_EXERCISE GOAL_.
Your answer should repeat every line of the records below in which the word "Focus" appears.

_Data entries_.
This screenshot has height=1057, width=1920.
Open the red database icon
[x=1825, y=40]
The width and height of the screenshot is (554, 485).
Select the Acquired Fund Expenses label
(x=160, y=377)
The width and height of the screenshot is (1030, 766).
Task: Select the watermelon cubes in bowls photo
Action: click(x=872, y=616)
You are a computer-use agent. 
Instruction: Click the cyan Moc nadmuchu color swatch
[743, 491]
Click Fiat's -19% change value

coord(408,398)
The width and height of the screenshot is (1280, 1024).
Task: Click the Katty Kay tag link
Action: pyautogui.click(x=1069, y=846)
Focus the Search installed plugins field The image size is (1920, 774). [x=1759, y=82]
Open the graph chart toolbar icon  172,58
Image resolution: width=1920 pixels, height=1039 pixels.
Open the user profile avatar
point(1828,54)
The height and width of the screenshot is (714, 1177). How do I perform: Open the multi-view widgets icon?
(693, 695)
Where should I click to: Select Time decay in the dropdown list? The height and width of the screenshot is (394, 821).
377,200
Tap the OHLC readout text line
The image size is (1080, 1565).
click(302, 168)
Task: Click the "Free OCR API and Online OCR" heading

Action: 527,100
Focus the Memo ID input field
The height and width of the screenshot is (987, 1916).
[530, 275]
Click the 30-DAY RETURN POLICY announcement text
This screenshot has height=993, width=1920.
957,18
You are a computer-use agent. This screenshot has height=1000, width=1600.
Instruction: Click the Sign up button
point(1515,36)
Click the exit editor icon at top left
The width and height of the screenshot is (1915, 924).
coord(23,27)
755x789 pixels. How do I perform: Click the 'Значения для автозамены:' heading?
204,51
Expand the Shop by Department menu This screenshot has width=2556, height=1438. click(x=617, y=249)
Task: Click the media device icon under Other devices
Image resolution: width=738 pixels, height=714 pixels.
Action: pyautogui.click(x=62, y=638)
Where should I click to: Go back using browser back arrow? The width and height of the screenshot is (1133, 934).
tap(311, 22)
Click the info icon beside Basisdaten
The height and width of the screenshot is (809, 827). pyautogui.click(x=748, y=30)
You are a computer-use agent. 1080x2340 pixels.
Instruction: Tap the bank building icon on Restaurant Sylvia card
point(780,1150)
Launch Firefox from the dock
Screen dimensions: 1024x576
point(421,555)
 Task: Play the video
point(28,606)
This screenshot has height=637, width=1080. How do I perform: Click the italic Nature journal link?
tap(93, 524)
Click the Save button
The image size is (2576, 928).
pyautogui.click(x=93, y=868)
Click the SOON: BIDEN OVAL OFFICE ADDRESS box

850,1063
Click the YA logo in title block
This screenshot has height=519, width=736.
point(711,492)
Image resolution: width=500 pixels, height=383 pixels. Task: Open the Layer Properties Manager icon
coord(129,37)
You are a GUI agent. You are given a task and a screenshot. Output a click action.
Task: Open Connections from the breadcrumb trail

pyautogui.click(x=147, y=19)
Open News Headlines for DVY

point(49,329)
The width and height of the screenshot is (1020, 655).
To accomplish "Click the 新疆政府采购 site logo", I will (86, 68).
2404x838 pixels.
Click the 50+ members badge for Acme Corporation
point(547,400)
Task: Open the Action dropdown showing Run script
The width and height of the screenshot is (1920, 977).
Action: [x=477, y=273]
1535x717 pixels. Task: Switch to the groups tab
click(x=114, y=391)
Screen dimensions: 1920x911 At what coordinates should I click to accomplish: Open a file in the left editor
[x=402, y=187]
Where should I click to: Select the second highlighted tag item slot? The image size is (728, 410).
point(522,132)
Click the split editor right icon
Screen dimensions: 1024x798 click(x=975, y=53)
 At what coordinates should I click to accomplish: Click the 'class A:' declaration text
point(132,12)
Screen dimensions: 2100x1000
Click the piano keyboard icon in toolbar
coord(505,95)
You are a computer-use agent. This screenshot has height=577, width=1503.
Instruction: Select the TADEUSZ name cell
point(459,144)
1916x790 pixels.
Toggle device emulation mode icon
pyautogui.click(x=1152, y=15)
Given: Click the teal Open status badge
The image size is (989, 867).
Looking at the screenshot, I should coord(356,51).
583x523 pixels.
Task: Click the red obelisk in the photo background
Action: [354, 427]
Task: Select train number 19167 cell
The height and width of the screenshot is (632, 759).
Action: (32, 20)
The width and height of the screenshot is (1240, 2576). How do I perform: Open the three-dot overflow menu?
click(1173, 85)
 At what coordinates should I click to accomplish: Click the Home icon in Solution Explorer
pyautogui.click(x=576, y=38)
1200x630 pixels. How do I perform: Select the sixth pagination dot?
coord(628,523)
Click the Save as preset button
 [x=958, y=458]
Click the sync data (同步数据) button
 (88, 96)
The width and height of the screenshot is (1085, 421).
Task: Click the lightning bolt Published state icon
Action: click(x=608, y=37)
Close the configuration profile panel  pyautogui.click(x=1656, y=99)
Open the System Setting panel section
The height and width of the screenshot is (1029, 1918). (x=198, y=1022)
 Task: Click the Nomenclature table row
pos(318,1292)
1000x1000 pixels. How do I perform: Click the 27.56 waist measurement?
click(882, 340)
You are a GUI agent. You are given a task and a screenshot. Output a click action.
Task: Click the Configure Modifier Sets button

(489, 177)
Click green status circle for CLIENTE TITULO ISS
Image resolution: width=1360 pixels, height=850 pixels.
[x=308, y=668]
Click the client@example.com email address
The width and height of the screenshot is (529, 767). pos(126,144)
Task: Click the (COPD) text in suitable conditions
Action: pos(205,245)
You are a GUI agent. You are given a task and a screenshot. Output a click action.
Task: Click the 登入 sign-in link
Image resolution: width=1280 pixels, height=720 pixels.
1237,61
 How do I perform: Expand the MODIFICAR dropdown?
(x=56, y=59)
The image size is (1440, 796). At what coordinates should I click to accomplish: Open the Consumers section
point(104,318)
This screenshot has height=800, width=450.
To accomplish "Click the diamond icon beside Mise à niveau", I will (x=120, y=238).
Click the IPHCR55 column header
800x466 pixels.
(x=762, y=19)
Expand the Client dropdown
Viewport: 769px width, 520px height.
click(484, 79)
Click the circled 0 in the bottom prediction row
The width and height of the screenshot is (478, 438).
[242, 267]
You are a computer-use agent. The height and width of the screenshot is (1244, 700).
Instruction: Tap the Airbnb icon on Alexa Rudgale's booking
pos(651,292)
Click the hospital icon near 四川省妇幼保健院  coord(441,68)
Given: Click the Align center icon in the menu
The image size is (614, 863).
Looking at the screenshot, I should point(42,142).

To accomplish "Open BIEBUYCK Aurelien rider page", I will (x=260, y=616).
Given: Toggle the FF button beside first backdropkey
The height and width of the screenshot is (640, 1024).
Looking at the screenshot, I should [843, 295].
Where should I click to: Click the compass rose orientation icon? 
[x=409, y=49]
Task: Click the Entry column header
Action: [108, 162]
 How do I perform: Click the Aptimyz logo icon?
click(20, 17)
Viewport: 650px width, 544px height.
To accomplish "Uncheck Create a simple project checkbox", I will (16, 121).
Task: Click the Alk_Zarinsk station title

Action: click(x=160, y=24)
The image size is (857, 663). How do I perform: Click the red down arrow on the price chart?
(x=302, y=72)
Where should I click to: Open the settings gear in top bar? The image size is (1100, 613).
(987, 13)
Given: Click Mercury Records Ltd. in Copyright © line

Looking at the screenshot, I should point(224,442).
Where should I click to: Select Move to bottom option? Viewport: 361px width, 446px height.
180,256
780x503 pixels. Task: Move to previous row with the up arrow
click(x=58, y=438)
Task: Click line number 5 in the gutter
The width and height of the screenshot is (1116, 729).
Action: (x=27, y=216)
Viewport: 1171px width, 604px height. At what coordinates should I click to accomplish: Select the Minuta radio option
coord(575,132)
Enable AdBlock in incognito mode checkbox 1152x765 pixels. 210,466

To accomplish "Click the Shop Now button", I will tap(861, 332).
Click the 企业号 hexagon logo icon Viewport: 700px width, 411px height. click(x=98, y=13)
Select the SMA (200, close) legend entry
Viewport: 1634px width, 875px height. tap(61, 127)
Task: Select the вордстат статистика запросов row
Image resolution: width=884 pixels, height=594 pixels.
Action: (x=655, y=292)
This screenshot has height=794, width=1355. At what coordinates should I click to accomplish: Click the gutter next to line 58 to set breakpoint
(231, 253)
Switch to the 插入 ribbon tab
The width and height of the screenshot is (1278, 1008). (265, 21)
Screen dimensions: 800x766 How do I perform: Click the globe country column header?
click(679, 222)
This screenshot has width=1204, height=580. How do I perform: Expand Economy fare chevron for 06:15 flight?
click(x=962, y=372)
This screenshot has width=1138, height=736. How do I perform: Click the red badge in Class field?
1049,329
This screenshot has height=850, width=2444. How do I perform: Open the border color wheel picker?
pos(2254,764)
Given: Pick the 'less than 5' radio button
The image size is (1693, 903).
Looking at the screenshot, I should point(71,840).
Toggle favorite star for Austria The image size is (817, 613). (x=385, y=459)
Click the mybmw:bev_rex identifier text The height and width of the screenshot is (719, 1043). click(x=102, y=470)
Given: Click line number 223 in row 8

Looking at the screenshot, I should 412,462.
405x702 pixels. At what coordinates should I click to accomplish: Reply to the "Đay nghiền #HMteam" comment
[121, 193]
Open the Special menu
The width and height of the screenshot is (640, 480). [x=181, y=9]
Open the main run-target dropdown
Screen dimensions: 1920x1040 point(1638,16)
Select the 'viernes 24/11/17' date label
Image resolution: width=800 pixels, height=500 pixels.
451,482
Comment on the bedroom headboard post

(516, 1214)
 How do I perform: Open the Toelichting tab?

_ANSWER TO THE PROBLEM_.
Focus the Search installed plugins field The image size is (1920, 774). [x=1759, y=82]
Focus the Memo ID input field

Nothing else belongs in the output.